Brüderle vermisste einen "klaren Kurs" der Koalition, die sich auf den nächsten Wirtschaftsabschwung vorbereiten müsse. In einem Antrag ( 16/7112 ), den der Bundestag an den Wirtschaftsausschuss überwies, warnte die FDP vor einem neuen Protektionismus, der von einer Verschärfung des Außenwirtschaftsgesetzes ausgehen könnte, um das Engagement ausländischer Staatsfonds in Deutschland zu kontrollieren. Wenn man wolle, dass sich der deutsche Staat aus Unternehmen zurückziehe, hielt dem Laurenz Meyer (CDU/CSU) entgegen, dann müsse dies doch erst recht für ausländische Staaten gelten. Für Herbert Schui von der Linksfraktion besteht das Problem nicht darin, dass die Politik in der Wirtschaft Einfluss ausüben könnte, sondern dass die Wirtschaft Einfluss auf die Politik nimmt.
"Wir heißen ausländische Investoren willkommen", sagte Rainer Wend (SPD). Wenn sich aber Kapital ansammele, das erheblichen Einfluss auf Wirtschaft und Politik ausüben könnte, müsse man auch "Nein" sagen können, wenn strategische Interessen des Wirtschaftsstandorts berührt seien. Wend ging auch auf die Ablehnung des Post-Mindestlohnes durch die Union im Koalitionsausschuss ein. Er bot an, das Problem auf dem Weg über das Postgesetz zu lösen. Danach können Post-Lizenzen versagt werden, wenn wesentliche Arbeitsbedingungen "nicht unerheblich" unterschritten werden.
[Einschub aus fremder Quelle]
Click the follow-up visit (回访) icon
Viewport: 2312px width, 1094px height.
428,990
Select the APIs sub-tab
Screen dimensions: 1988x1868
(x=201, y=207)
In diesem Zusammenhang sprach Wend von einer "Bringschuld" der Kanzlerin. Christine Scheel (Grüne) begrüßte das Vorhaben, den Arbeitslosenversicherungsbeitrag zu senken. Bei einem Satz von nur noch 3,3 Prozent werde aber mehr verteilt als im Hinblick auf die Haushaltssituation angemessen sei.